## Collected data
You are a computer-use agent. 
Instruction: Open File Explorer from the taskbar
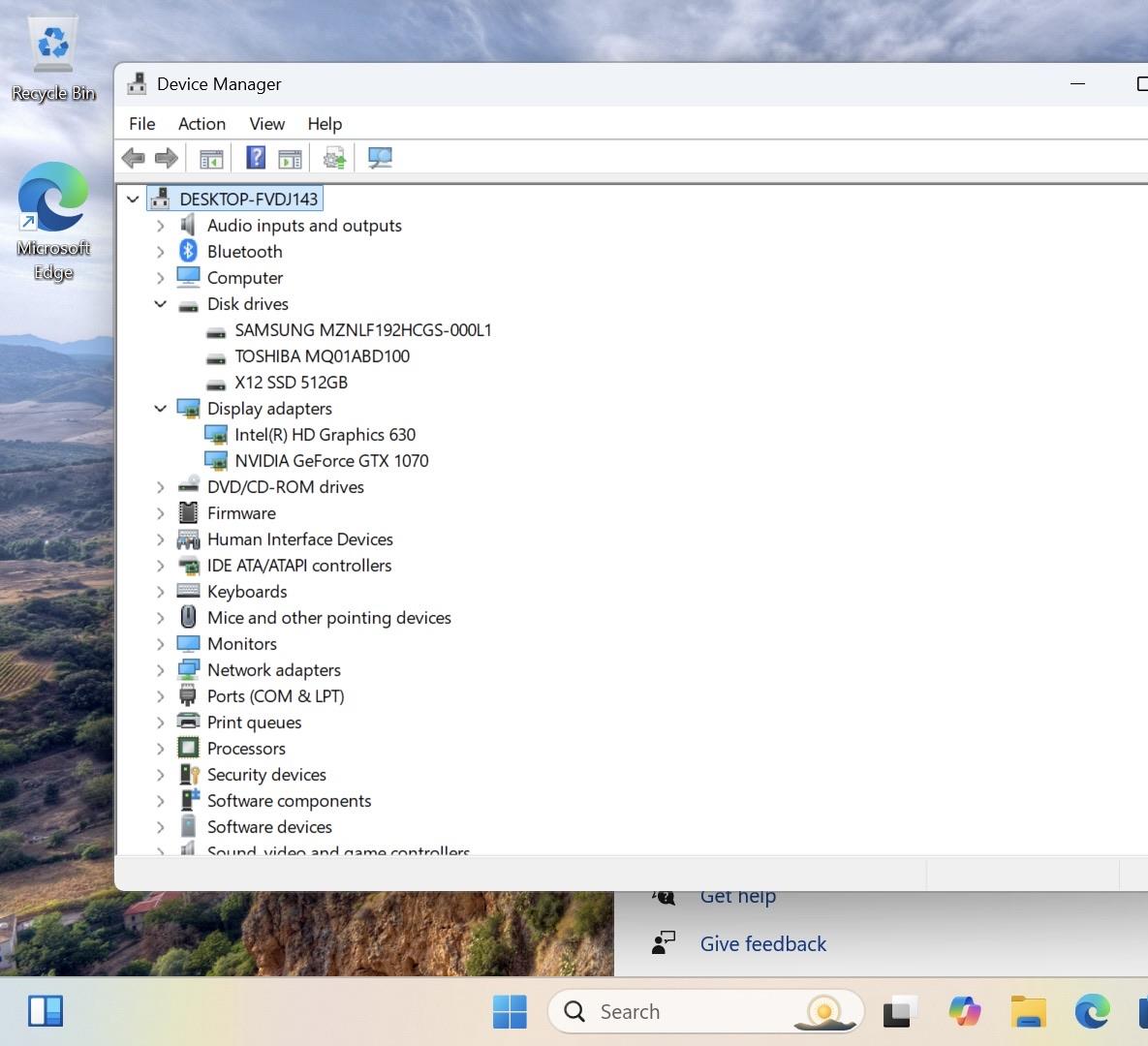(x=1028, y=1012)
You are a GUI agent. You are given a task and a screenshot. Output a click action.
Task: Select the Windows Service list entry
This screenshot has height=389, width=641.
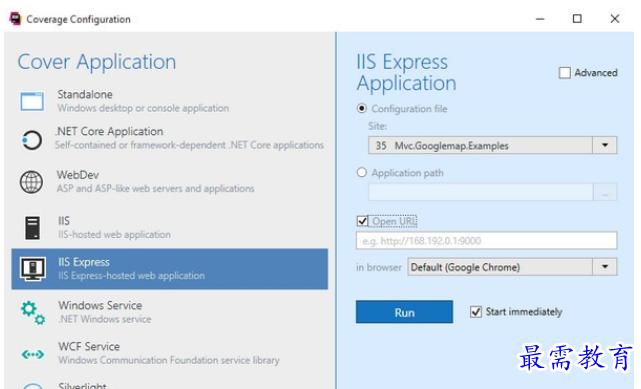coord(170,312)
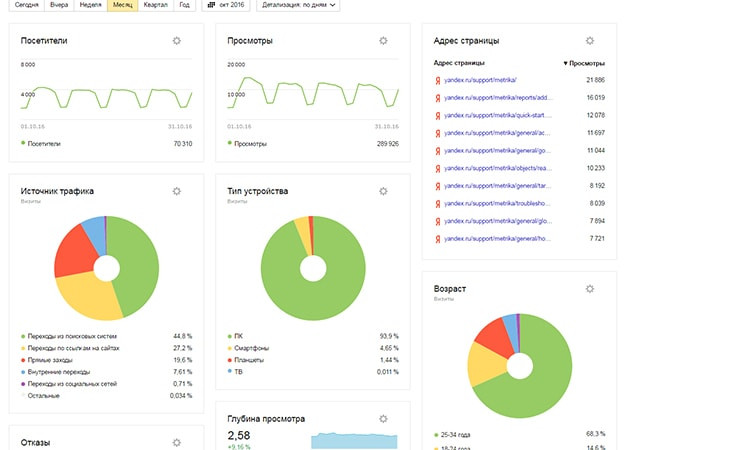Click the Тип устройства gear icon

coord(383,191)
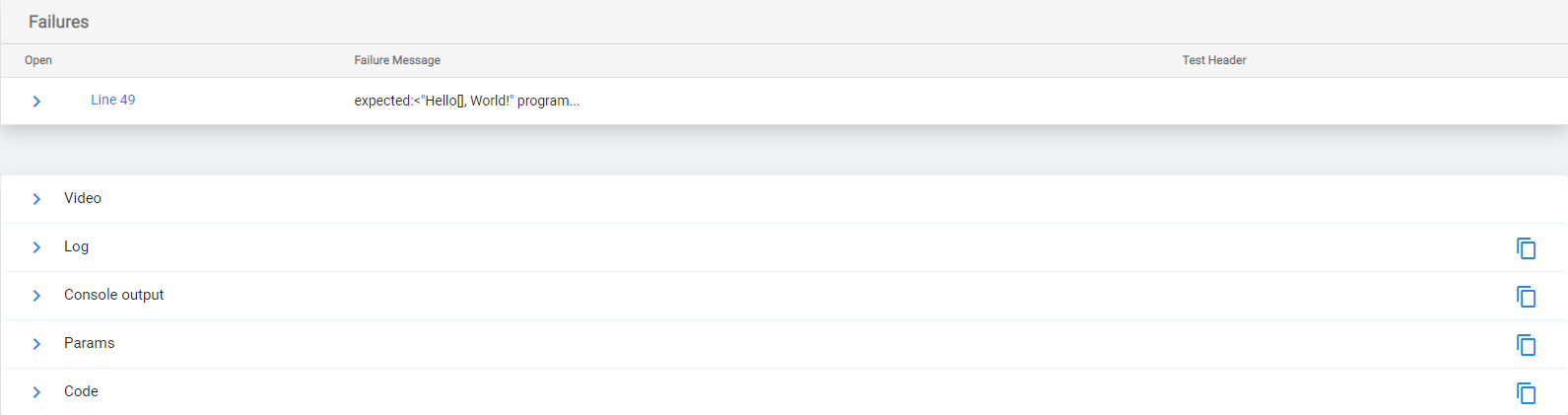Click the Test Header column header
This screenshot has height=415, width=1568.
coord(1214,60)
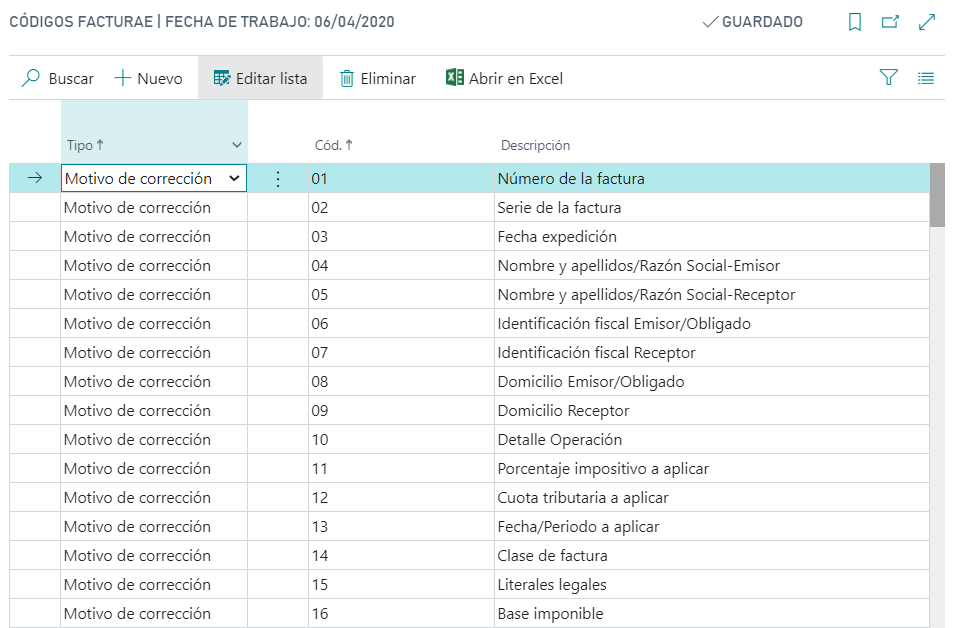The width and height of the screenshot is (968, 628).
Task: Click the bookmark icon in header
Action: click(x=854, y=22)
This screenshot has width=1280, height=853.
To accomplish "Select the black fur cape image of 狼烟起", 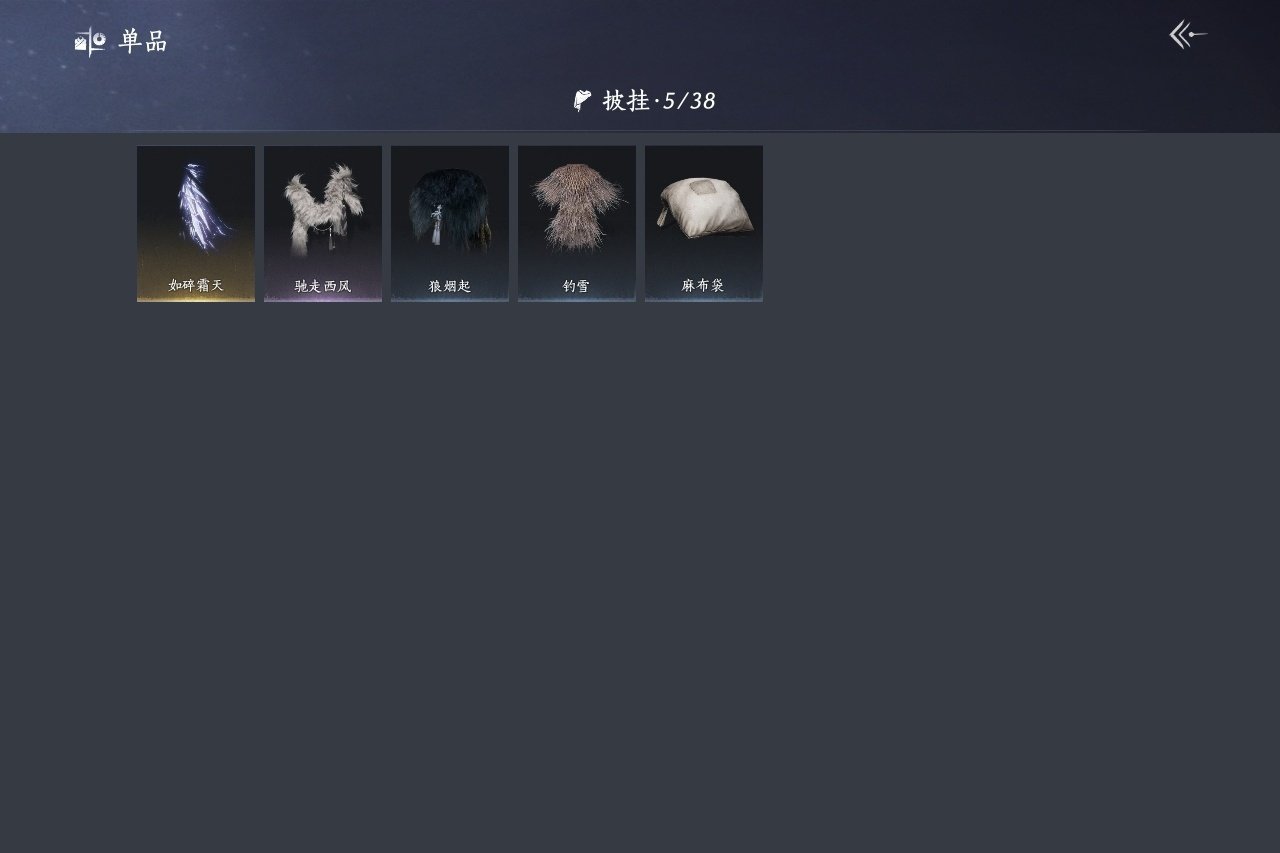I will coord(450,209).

## What you have to do
What is needed is an exact copy of only the lines above from the one with "This screenshot has height=389, width=641." to the one with "This screenshot has width=1280, height=853.", both kept, with every picture left out.

## Result
This screenshot has height=389, width=641.
coord(170,312)
Click the Тип устройства gear icon

coord(383,191)
Click the Test Header column header
This screenshot has height=415, width=1568.
coord(1214,60)
The width and height of the screenshot is (968, 628).
Task: Click the bookmark icon in header
Action: click(x=854, y=22)
This screenshot has width=1280, height=853.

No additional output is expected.